People talk about issues of race and justice in the United States as issues of ‘justice and injustice.’  Sometimes we launch into debates about ‘the proper role of government.’  But is that the original framework from which these issues were asked and debated?

The purpose of the blog post series called A Long Repentance: Exploring Christian Mistakes About Race, Politics, and Justice in the United States is to remind our readers that these issues began as Christian heresies.  They were at variance from Christian beliefs prior to colonialism.  Since Christians enacted and institutionalized what we believe to be heretical ideas, they were very destructive and harmful, then as now.  And we bear a unique responsibility for them.  As a result, we believe we must engage in a long repentance.  We must continue to resist the very heresies that we put into motion.  Thus the title of this blog series, A Long Repentance.  The journey is long and challenging.  It may be impossible to see the end.  But along the way, it is also inspiring and sometimes breathtaking.

• GIVEN MATERIAL:
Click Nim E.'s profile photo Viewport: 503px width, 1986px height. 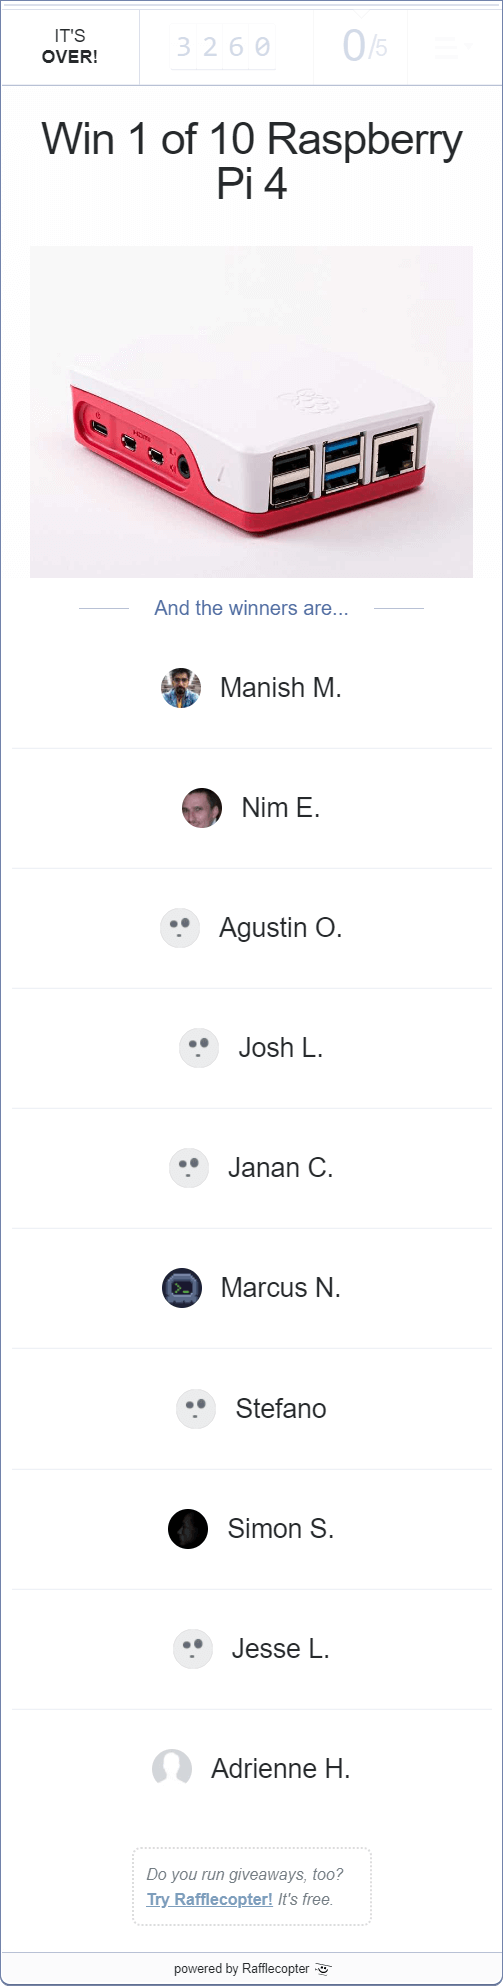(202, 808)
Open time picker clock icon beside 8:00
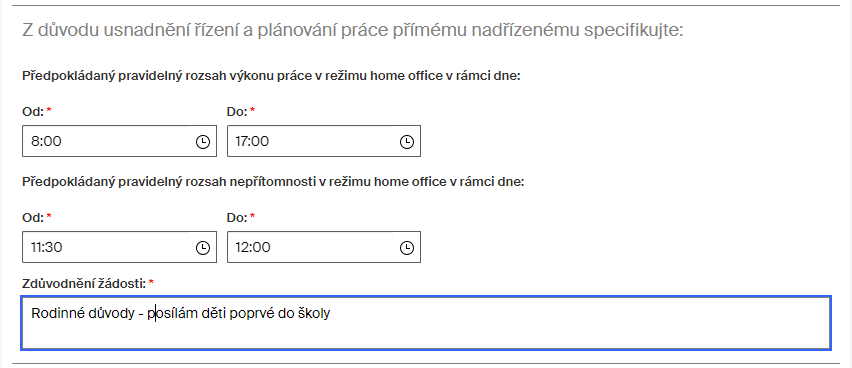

• TO BE DONE:
(1) Transcribe part of the passage introducing A Long Repentance, starting at the words "The purpose of" and ending after "and sometimes breathtaking.".
(2) In the passage introducing A Long Repentance, what does the series remind readers that issues of race and justice began as?

• ANSWER LIST:
(1)
The purpose of the blog post series called A Long Repentance: Exploring Christian Mistakes About Race, Politics, and Justice in the United States is to remind our readers that these issues began as Christian heresies.  They were at variance from Christian beliefs prior to colonialism.  Since Christians enacted and institutionalized what we believe to be heretical ideas, they were very destructive and harmful, then as now.  And we bear a unique responsibility for them.  As a result, we believe we must engage in a long repentance.  We must continue to resist the very heresies that we put into motion.  Thus the title of this blog series, A Long Repentance.  The journey is long and challenging.  It may be impossible to see the end.  But along the way, it is also inspiring and sometimes breathtaking.

(2) Christian heresies.